静かに目を閉じると、直ぐに一慶の指導が入る。

「昨日、向坂の離れで、真織の狐を祓っただろう?…あの時の感覚を、思い出せるか?」

勿論、覚えている。
ボクは、記憶を辿る様に祈り始めた。

 先ずは、白い月を想い描く。

欠ける事無き、全(マッタ)き『満月』だ。
それが、どんどん大きく強く輝きを増す様子を想い浮かべる。

 途端に、キン!と耳鳴りを感じた。

「《月》が見えたか、薙?」
「…うん。」
「それが、お前の《仏》だ。」

 一慶の声が、遠くに聞こえた。
真っ白な光を放つ、大いなる『満月』。
…これが、ボクの仏。

「そのまま、ゆっくり月を引き寄せろ。そうして、自分の中に取り込む…。お前にはもう、それが出来る筈だ。
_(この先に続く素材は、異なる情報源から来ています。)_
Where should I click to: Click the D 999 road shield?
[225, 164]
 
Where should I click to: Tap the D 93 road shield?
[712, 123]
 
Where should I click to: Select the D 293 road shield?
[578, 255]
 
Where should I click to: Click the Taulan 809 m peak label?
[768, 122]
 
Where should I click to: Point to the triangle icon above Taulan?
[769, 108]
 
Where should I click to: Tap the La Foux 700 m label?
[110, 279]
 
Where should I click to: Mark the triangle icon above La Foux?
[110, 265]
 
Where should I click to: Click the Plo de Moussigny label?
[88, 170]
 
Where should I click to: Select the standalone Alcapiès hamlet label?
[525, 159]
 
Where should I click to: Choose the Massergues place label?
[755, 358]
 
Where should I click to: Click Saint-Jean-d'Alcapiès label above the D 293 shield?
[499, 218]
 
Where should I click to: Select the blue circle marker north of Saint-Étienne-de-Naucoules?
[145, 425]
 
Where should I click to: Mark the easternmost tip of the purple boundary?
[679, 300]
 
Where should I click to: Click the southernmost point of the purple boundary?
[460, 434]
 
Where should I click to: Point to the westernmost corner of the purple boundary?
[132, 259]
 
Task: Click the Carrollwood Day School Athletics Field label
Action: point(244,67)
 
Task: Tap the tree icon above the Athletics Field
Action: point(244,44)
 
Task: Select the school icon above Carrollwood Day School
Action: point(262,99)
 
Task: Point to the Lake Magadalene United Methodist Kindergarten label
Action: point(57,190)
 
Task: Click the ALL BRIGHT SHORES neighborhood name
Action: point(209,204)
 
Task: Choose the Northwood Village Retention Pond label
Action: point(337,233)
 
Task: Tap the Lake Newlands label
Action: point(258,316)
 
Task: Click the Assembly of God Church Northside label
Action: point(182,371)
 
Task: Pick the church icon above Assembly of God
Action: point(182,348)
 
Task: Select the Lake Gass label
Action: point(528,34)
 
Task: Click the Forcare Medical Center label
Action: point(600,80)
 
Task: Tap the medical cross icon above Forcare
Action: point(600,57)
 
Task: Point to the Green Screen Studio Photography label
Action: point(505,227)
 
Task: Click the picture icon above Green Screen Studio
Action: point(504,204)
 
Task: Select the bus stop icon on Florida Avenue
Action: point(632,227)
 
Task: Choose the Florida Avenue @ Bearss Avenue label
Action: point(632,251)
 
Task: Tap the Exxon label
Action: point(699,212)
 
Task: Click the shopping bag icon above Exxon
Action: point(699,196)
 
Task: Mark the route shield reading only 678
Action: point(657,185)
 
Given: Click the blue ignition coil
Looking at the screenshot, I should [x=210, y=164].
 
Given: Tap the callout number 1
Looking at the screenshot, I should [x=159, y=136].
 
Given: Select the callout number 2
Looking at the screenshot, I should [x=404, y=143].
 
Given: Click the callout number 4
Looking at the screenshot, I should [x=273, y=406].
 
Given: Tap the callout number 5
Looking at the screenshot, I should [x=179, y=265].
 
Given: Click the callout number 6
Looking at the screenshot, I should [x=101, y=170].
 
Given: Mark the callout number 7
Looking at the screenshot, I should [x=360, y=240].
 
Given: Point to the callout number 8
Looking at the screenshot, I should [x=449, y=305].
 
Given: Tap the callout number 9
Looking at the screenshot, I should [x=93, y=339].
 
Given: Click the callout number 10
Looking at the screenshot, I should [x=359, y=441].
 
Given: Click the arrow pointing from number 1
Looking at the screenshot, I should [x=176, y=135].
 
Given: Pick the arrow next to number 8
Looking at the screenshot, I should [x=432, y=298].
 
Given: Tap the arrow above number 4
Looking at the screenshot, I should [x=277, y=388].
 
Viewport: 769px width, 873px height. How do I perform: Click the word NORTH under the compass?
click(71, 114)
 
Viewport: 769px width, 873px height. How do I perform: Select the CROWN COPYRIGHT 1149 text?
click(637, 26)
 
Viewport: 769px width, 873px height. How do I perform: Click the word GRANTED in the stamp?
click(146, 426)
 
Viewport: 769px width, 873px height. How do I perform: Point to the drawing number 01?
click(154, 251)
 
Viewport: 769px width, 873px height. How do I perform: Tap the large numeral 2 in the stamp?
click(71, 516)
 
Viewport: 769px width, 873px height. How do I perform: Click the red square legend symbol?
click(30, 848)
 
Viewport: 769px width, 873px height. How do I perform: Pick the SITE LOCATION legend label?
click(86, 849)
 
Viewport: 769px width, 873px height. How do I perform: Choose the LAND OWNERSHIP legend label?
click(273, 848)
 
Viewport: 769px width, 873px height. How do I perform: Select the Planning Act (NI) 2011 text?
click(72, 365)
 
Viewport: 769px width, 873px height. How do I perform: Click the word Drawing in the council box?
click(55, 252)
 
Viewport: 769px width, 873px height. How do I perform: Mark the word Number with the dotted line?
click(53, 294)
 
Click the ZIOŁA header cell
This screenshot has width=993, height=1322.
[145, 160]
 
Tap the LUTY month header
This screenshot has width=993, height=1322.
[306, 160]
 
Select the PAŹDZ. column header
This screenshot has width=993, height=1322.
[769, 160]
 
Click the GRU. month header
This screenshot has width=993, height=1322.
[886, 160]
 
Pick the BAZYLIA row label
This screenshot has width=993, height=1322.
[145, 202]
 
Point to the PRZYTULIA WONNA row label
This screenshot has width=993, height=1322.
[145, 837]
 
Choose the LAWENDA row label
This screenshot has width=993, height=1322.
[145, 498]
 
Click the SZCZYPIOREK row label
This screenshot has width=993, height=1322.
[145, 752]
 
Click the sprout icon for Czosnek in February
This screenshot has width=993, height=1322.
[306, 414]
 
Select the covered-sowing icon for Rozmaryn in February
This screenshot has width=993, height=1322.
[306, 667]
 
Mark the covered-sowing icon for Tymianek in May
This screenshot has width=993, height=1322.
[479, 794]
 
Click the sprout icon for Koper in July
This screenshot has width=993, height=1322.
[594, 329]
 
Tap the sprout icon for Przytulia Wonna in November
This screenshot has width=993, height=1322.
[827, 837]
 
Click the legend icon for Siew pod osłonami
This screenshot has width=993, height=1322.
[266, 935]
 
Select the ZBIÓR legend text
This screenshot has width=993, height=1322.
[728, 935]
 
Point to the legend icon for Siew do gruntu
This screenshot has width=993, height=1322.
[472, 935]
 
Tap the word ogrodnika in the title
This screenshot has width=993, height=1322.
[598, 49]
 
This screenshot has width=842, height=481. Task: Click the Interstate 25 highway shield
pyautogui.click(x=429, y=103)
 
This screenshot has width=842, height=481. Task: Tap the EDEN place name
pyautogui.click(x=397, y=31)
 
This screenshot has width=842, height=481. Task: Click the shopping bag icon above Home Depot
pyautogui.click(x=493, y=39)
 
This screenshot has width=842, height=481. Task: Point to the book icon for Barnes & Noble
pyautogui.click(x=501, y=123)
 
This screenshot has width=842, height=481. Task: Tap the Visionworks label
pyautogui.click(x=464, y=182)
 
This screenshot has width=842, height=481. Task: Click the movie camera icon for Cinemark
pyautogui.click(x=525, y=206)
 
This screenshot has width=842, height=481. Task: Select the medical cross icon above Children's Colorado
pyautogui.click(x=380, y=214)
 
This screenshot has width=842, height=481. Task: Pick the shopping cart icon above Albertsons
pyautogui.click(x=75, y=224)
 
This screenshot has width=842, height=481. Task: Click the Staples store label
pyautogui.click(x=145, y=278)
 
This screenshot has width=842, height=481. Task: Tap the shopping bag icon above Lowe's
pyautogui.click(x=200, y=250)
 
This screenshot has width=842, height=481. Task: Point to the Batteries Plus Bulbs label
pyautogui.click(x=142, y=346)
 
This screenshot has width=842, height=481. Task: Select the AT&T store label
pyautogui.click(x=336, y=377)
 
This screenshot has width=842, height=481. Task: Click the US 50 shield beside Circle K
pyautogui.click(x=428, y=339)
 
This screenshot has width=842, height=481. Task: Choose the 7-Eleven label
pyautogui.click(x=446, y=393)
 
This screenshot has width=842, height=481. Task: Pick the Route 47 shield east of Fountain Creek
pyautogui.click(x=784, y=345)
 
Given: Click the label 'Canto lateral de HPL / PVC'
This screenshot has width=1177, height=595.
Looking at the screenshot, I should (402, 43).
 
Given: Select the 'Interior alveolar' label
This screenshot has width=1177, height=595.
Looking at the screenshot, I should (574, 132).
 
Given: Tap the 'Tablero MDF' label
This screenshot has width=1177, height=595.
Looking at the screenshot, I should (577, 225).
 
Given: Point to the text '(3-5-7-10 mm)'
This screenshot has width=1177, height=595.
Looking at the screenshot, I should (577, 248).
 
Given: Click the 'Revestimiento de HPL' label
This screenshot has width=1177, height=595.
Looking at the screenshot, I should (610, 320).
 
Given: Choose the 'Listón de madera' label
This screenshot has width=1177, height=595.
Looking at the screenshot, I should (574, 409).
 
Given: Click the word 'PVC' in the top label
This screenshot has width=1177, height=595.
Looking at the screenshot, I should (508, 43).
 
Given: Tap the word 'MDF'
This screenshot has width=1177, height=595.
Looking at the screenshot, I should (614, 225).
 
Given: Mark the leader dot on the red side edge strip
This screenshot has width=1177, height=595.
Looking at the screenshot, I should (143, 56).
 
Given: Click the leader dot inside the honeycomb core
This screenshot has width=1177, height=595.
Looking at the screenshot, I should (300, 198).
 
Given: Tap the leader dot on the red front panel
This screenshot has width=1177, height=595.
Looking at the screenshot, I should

」

 言われた通り。
ボクは自分の内側に、ゆっくりと《月》を招き入れた。清浄な白い輝きを、体内に取り込む。

 …あぁ、これだ。
体が、シンと透き通る様な感覚。
ボクの中の《月》が、最大限まで膨らんでいく。

「これが、月輪観(ガチリンカン)だ。お前は今、広観(コウコン)という境地に立った。ここから次の段階に誘導する。次は、お前の中の《月》を、小さく縮めてみろ。自分の心臓に重なるくらいに、小さくしていくんだ。」

 一慶の指示通り、ボクは、《月》を自分の内側に凝縮させていった。

 小さく、小さく──小さく。
やがて…或る一点で収縮が止まる。
まるで皆既日食の様に、ボクの心臓と月とが、ピタリと重なった。

 刹那。

狂おしい程の感激が、全身を満たす。
あぁ。ボクは今、確かに本尊不動明王と、ひとつになっている──!

身体の奥底から漲る生命力。
溢れる歓びに、魂が打ち震える。
これが、入我我入の境地なのだろうか…?

「良いぞ。ゆっくり目を開け。」

 何処までも飛翔するボクの意識を捕らえたのは、一慶の声だった。

言われるがまま、ゆっくりと目を開く。
ぼんやり霞む視界の中、真っ先に焦点が合ったのは、ボクを覗き込む優しい眼差しだった。

一慶が、微笑んでいる。

「金目が完成した。それが、お前の本当の『目』だよ。…良くやったな。」

 差し出された手鏡を覗き込むと…其処には、金色に輝く玉眼を填め込んだ、ボクの顔が映っていた。